Encouragé
par le photographe Laudator et
le dessinateur Fred Beltran, Beb-Deum délaisse petit à
petit ses pinceaux, son aérographe et ses feutres, pour apprivoiser
l'outil informatique. "L'ordinateur m'a toujours fasciné.
J'ai toujours été intéressé par l'image
numérique, parce qu'il me semblait qu'elle avait quelque chose
d'idéal, de fini, de palpable."
Diplômé
de l'Ecole supérieure des arts appliqués Duperré,
Bed-Deum fait ses premières armes à Métal Hurlant
et à l'Expansion, il y a un peu plus de vingt ans. L'illustration
devient son gagne pain dans la presse, l'édition, et la publicité.
Mais la BD, sa grande passion, subit les influences pêle-mêle
des : années trente, Kafka, Moebius, de la culture japonaise.

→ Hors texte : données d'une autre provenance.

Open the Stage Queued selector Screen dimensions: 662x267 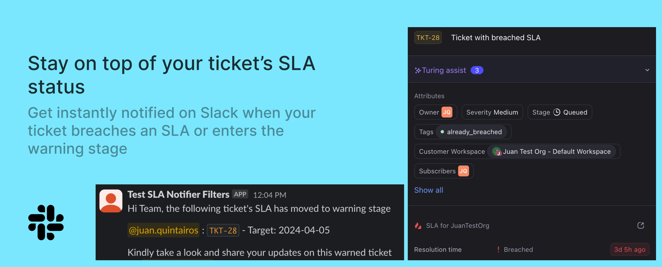point(559,112)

Beb-Deum riche de huit BD à son actif, parmi lesquelles : Région
étrangère, L'Album, Bürocratika,
éditées à la fin des années quatre-vingt
par Les Humanoïdes Associés, Ma vie est un bouquet de
violettes (1992, Albin Michel), La Théorie des dominos
(1997, Casterman). Son dernier livre, Eloge de la moue (1999,
Editions Hélène Chantereau & P.M.J. Editions), fonctionne
comme un autoportrait… "Je fais souvent la moue",
dit-il pince-sans-rire. Compilation de dessins traditionnels et d'images
numériques, Eloge de la moue recueille une galerie caricaturale
de portraits gris et veloutés, accompagnés de textes remplis
d'humour. Même en face à face avec son Macintosh, Beb-Deum
fait la moue: "J'adore et en même temps je déteste
l'ordinateur. Il n'y a pas de demi-mesure. Pour moi, l'ordinateur, c'est
le pied ou c'est l'envie de tout péter." Ce dernier
le lui rend bien…
Beb-Deum s'est formé tout seul - les galères, il connaît.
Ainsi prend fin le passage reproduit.